The popularity of the various forms of horror literature back this up.
That would probably be followed by moral outrage. Everyone loves a bit of moral outrage. Look at the responses to abuse of one-legged lepers in far-off places in the globe, and suchlike ‘stuff’ on Facebook.
And there would be anger, a sense of ‘us vs them’. You can also see that on Facebook, particularly on some conservation forums, where actual lapses in conservation, for instance poaching, seem to be little more than an excuse for xenophobia towards nationalities, rather than anger at actual individuals who really do deserve it.
The thing is that this is emotion at a remove. If for instance, you were abused, instead of the one-legged leper in some far-off country that would be an immediate emotion.
The one-legged leper is far away, and hence at a remove with less immediate relevance.
Why absorb outrage, fear, anger or sadness if it is not immediately relevant to you?
There might be an argument for general morality, but then why not go and find a one-legged leper who is being abused locally, closer to home, and use the opportunity to fix things?
The answer has to be that people need emotions, but because the sources of those emotions are far away, they are less threatening and don’t, in my egregious example, involve contact with a leper. If you accept this scenario, which you should, then the only explanation for absorbing these emotions is recreation.

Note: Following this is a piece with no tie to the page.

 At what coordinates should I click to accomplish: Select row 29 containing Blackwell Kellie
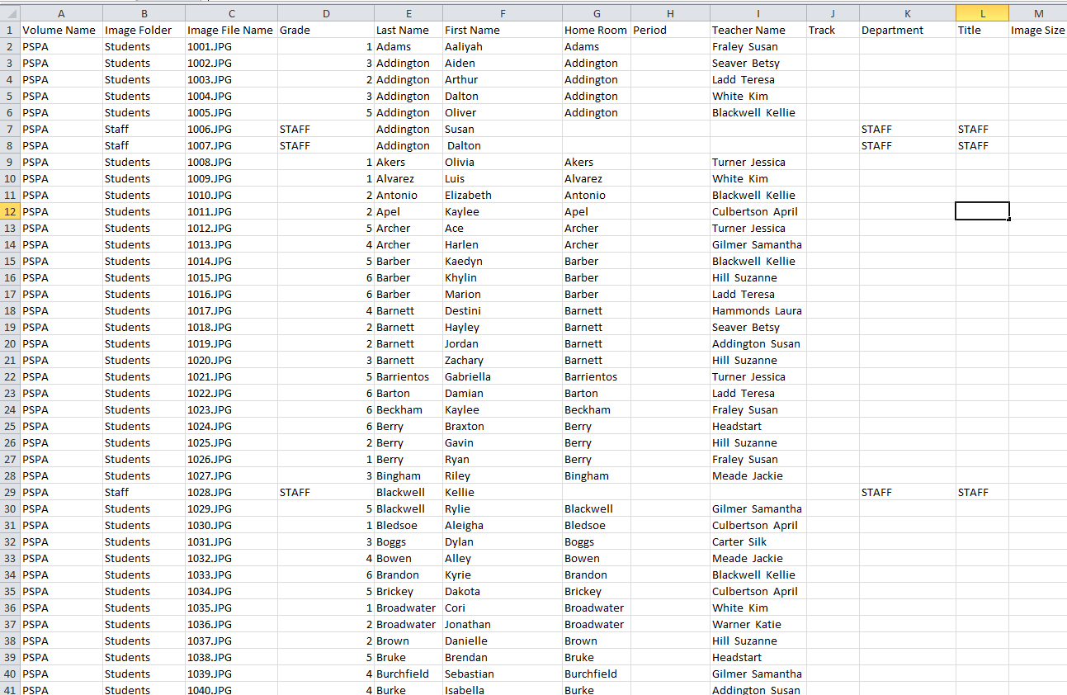point(10,492)
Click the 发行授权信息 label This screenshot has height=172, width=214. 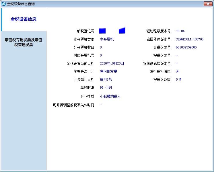(160, 71)
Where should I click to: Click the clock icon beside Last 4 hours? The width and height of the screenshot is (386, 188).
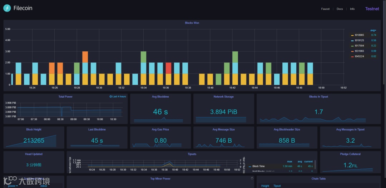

The idea of recreational emotion is not particularly outlandish, in light of modern entertainment. People watch romance movies to feel romantic, horror movies to feel scared, soap opera to feel moral outrage and certain types of drama to feel bored. The difference is that because something is happening somewhere far away in the real world, I think that the emotion achieves a greater degree of validity. Perhaps what this says is that people have lost the ability to feel and express emotions, maybe due to the restraints of society and not having enough time. They need the lacking emotion to be topped up by distant events. I suppose it is some kind of emotional ecology: fill in the gaps.
Now you know why the Kardashians or Paris Hilton make it big in ‘reality TV’. If only I had the need to feel revulsion and ennui, I could join in that fun as well.